R
Rod Speed
Bernhard Kuemel said:I said: "Price is not a big issue, if necessary." I know it's gonna be
expensive and we certainly need custom designed parts, but a whole
semiconductor fab and developing radically new semiconductors are
probably beyond our limits.
Have the robots fetch a spare part from the storage and replace it.
Circuit boards, CPUs, connectors, cameras, motors, gears, galvanic
cells/membranes of the vanadium redox flow batteries, thermo couples,
etc. They need to be designed and arranged so the robots can replace them.
It's quite common that normal computer parts work 10 years. High
reliability parts probably last 50 years. Keep 100 spare parts of each
and they last 1000 years, if they don't deteriorate in storage.
Yeah, that should be doable.
Also robots are usually idle and only active when there's something to
replace.
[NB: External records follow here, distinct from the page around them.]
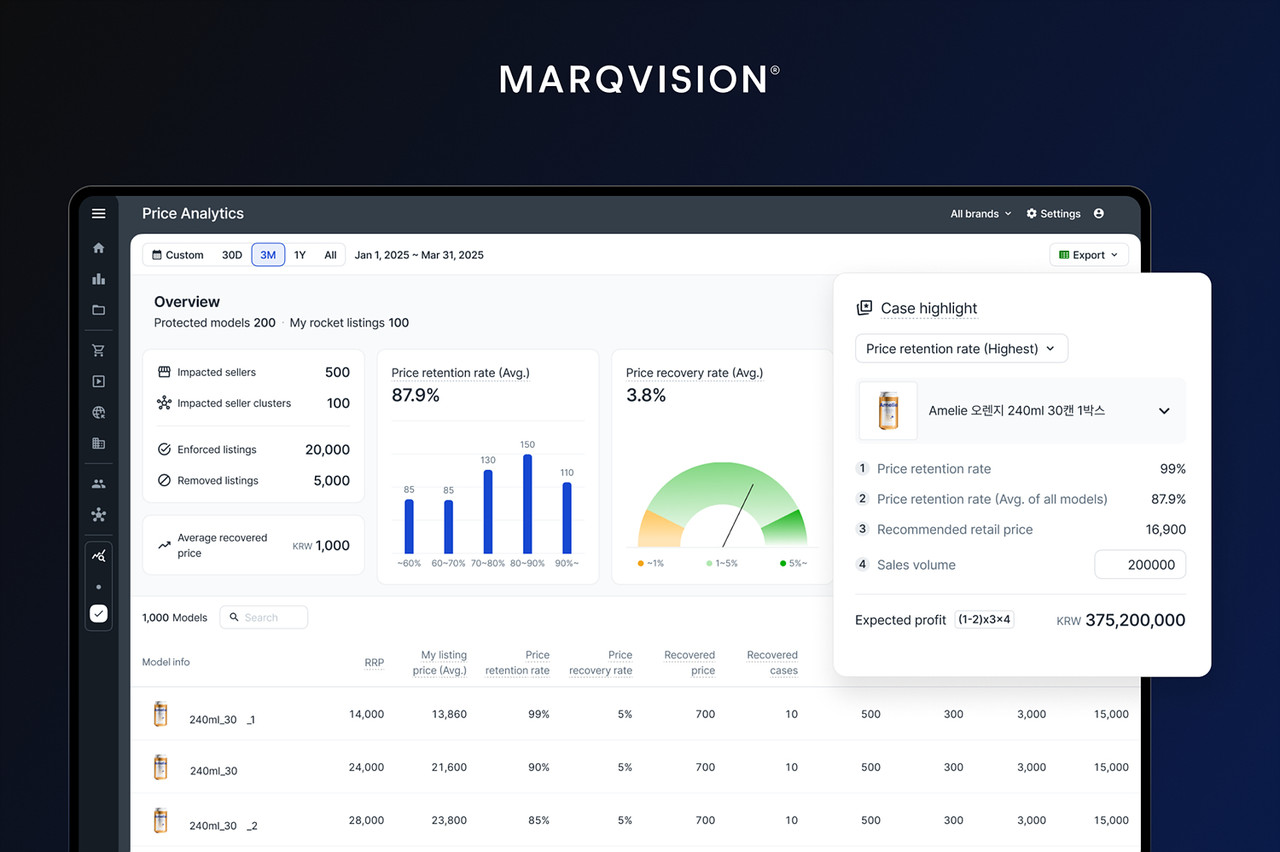Click the seller cluster network sidebar icon
Screen dimensions: 1280x852
98,515
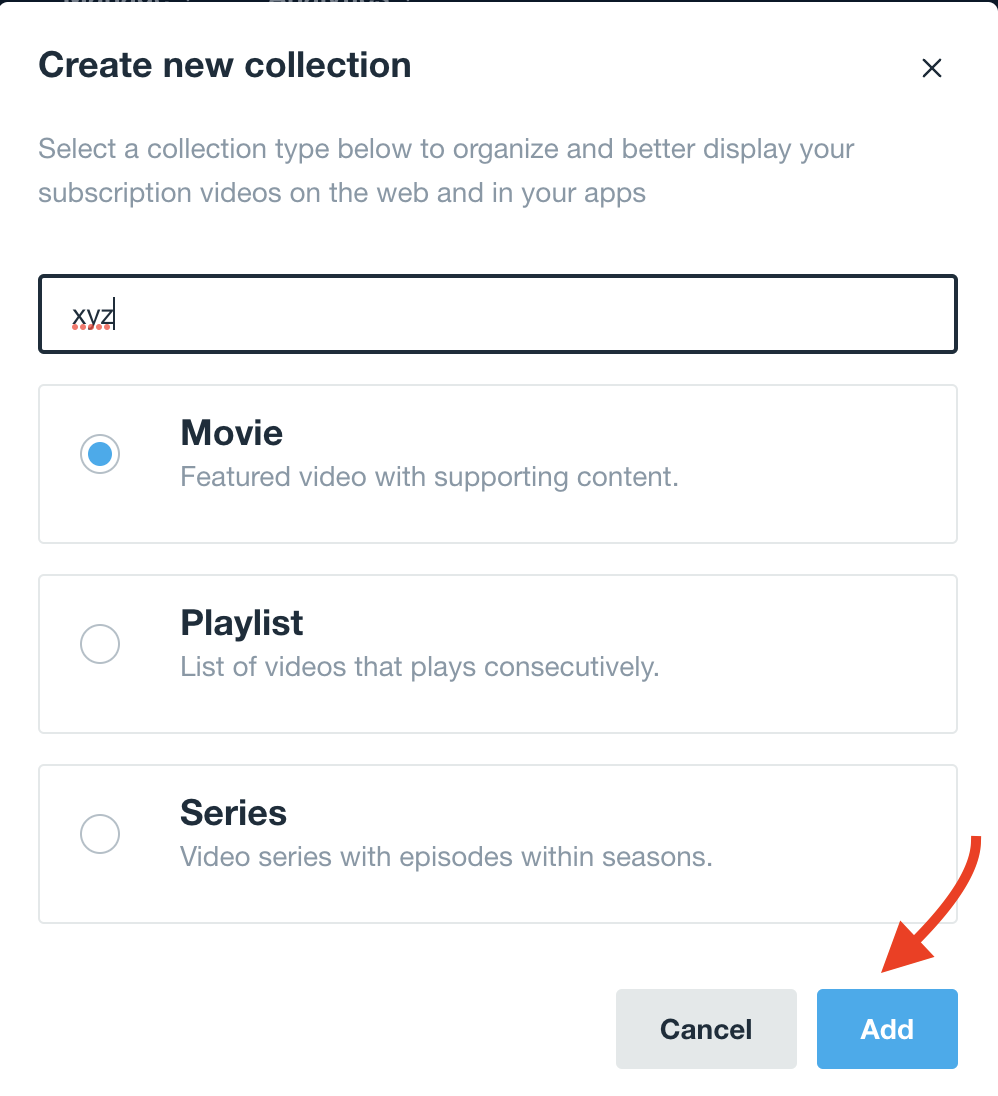Click the 'Select a collection type' instruction text

click(x=446, y=171)
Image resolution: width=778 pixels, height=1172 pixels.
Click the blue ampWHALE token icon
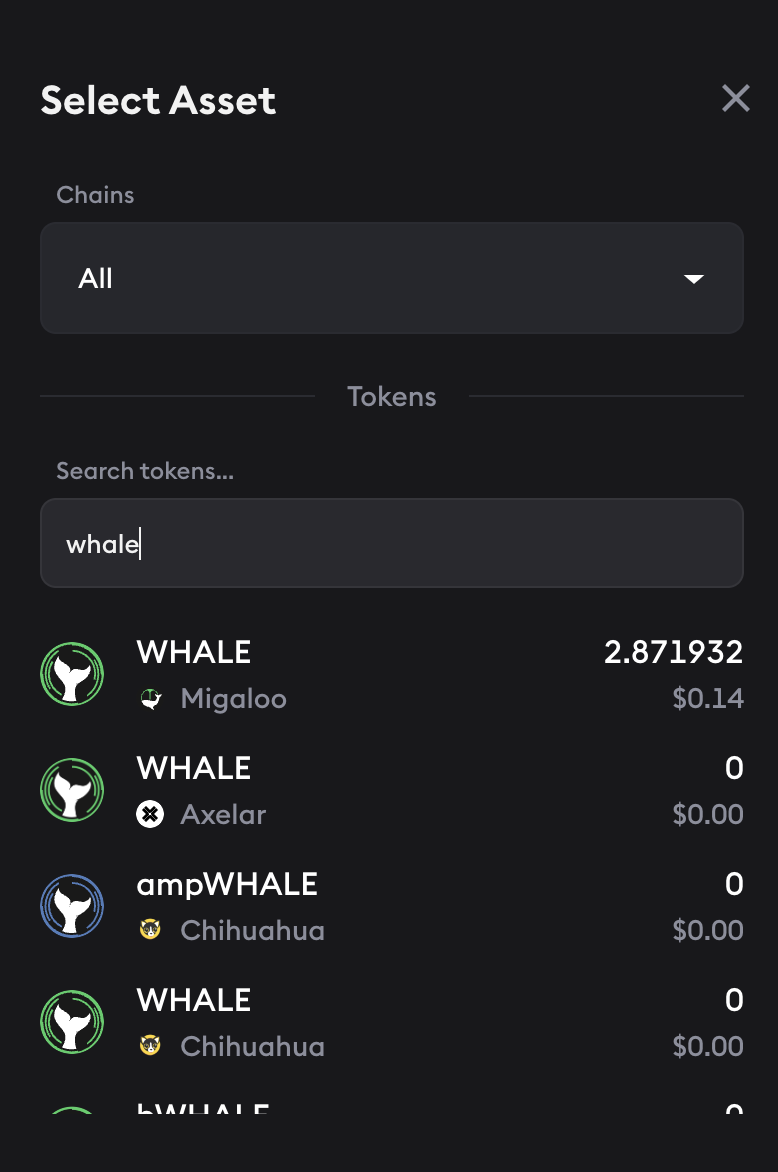click(x=72, y=907)
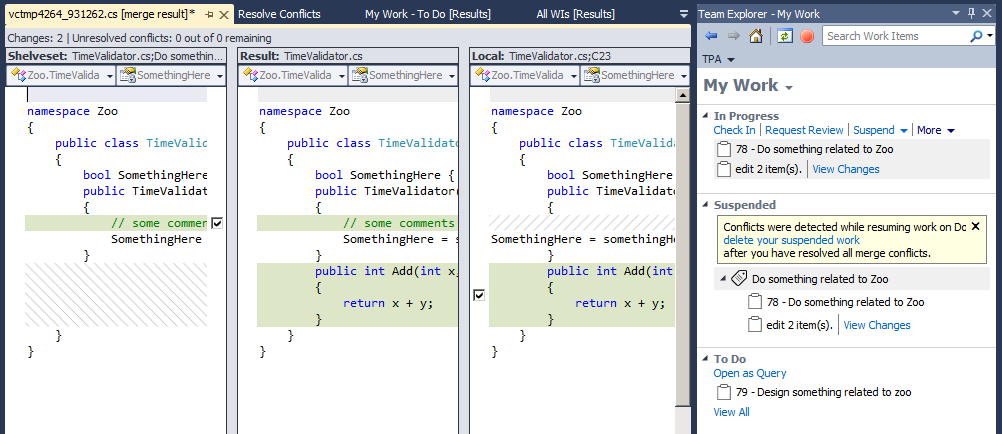
Task: Collapse the In Progress section
Action: click(707, 116)
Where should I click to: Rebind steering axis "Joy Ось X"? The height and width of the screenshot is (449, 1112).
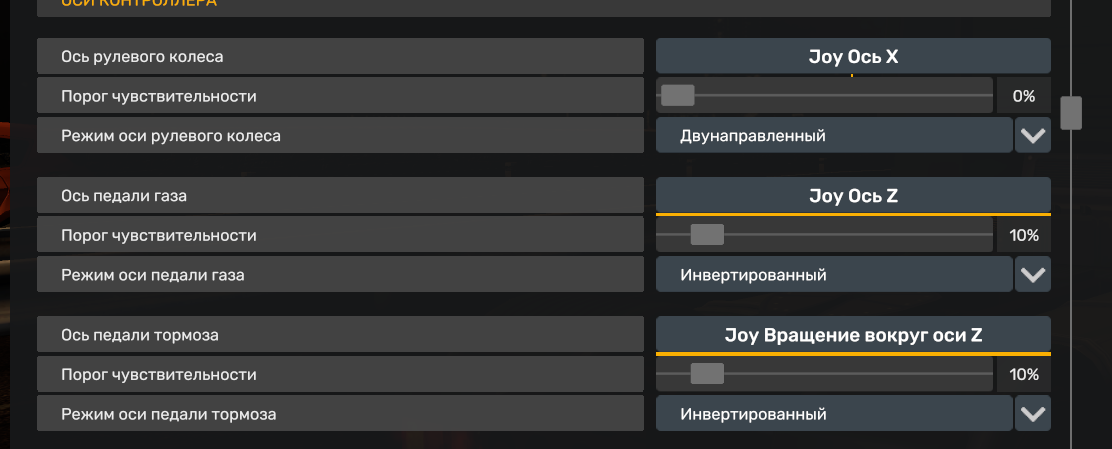tap(853, 56)
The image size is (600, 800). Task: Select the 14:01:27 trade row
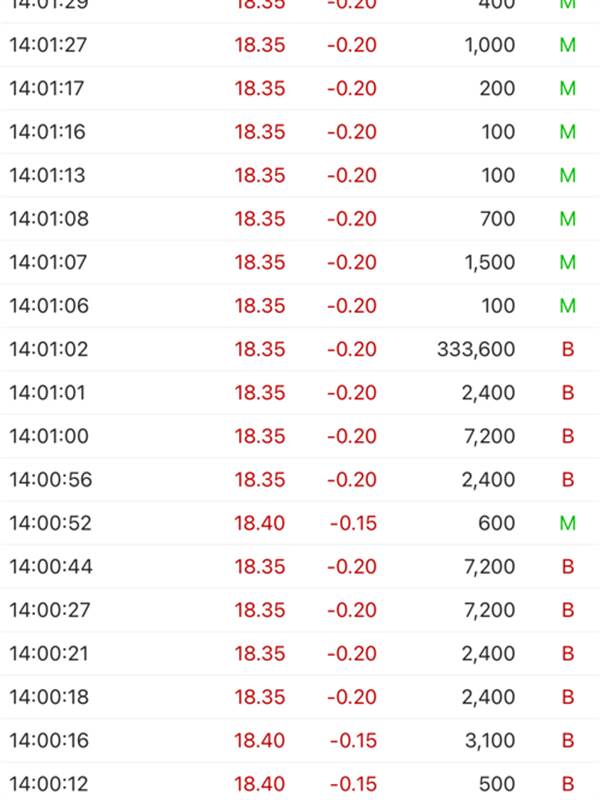[300, 45]
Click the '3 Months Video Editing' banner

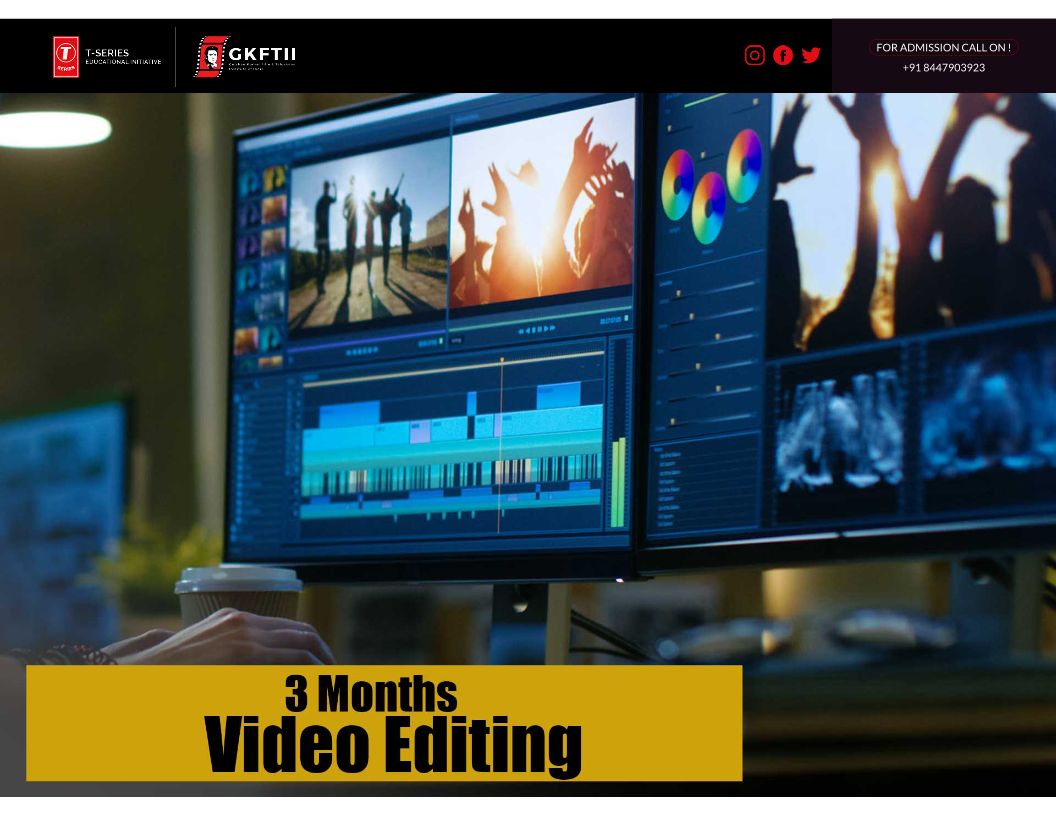[x=384, y=722]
The power supply, LN2 generator and sensors are more active.
I wonder how reliable rails or overhead cranes
that carry robots and parts around are.
Those can certainly be designed to last 1000 years.
If replacing rails or overhead crane beams is necessary
and unfeasible, the robots will probably drive with wheels.
Yeah, I don't see any need for overhead crane beams.
If you can get the electronics that drives everything to last
1000 years by replacement of what fails, the mechanical stuff
they need to move parts around should be easy enough.
Obviously with multiple devices that move parts around
so when one fails you just stop using that one etc.
Because we evolve. We update TV systems, switch from analog to
digital etc. My cryo store just needs to the same thing for a long time.
It doesn't actually. The approach the egyptians took lasted fine,
even when the locals chose to strip off the best of the decoration
to use in their houses etc.
Corse its unlikely that you could actually afford something that big
and hard to destroy.
Initially there will be humans verifying how the cryo store does
and improve soft/firmware and probably some hardware, too,
but there may well be a point where they are no longer available.
Then it shall continue autonomously.
That conflicts with your other proposal of a tomb like thing
in the Australian desert. Its going to be hard to stop those
involved in checking its working from telling anyone about it.
There is going to be one hell of a temptation for
one of them to spill the beans to 60 Minutes etc.
Yes. We need to consider very thoroughly every failure
mode. And when something unexpected happens, the
cryo facility will call for help via radio/internet.
At which time you have just blown your disguise as a tomb.
I even thought of serving live video of the facility so it remains
popular and people might call the cops if someone tries to harm it.
Its more likely to just attract vandals who watch the video.
Volunteers could fix bugs or implement hard/software
for not considered failure modes.
Or they might just point and laugh instead.